Problems from Biquadratic equations

Development:

1) Since we do not have independent term we can extract common factor:

$$x^4-2x^2=0\Rightarrow x^2\cdot (x^2-2)=0\Rightarrow \{\begin{array}{c}{x}^2=0\Rightarrow x=0\\ x^2-2=0\Rightarrow x^2=2\Rightarrow x=\pm \sqrt{2}\end{array}$$

We have three solutions $0$, $\sqrt{2}$, $-\sqrt{2}$.

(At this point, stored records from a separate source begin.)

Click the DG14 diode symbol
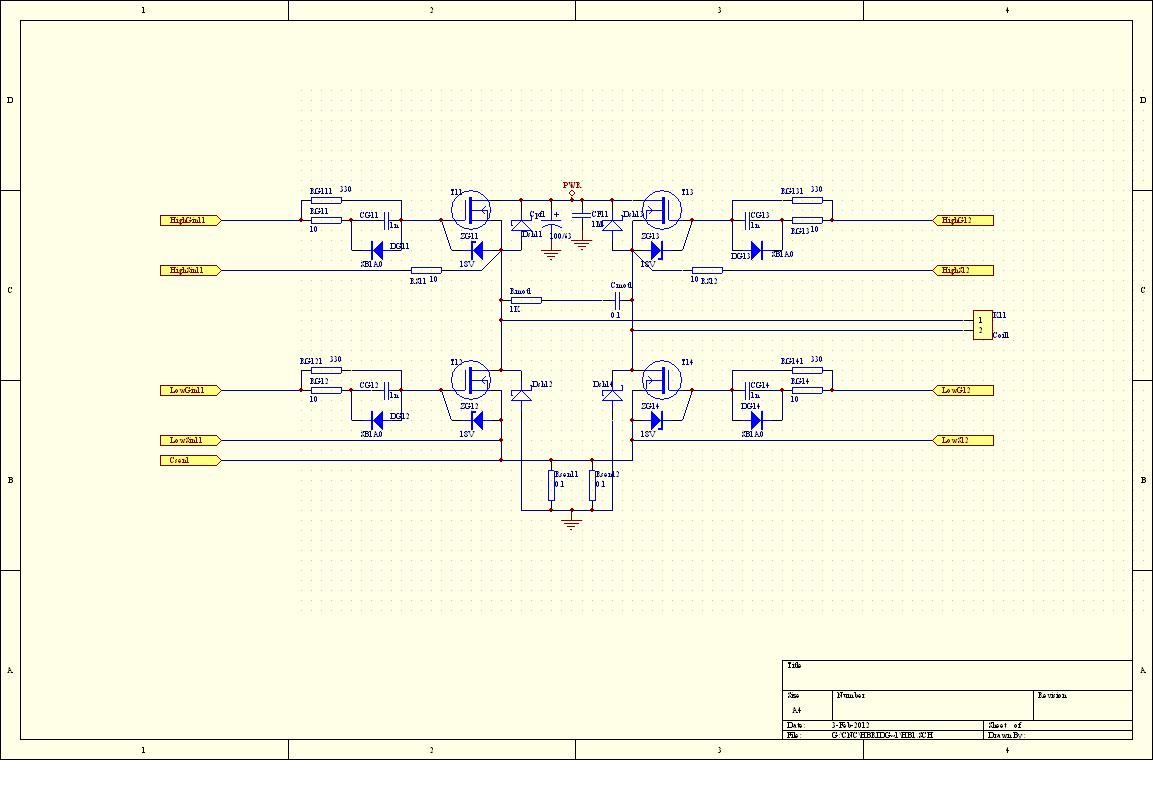1153x788 pixels. [x=756, y=420]
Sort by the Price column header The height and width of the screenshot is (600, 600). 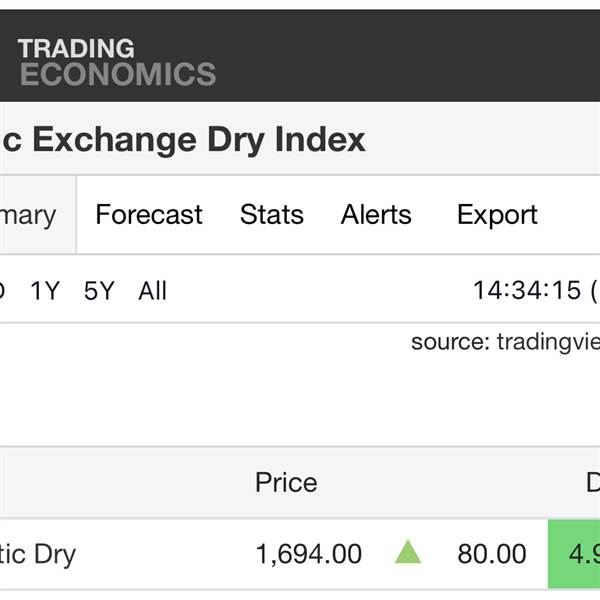click(x=286, y=482)
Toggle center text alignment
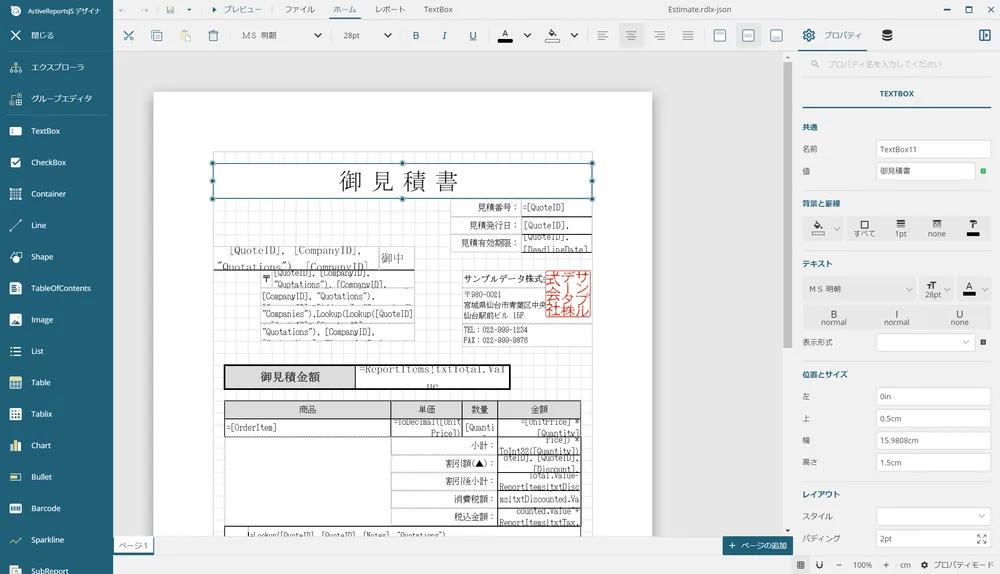This screenshot has height=574, width=1000. click(631, 36)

2) We can make the change of variable $x^2=t$, so we have the equation

$${\displaystyle t^2+t-12=0\Rightarrow t=\frac{-1\pm \sqrt{1^2-4\cdot 1\cdot (-12)}}{2}=\frac{-1\pm \sqrt{49}}{2}=\frac{-1\pm 7}{2}\{\begin{array}{c}{t}_1=3\\ t_2=4\end{array}}$$ Undoing the changes:

$x^2=t\Rightarrow x=\pm \sqrt{t}$

$x=\pm \sqrt{3}$

$x=\pm \sqrt{-4}\Rightarrow$ no solution.

Therefore we obtain $2$ solutions: $\sqrt{3}$ and $-\sqrt{3}$.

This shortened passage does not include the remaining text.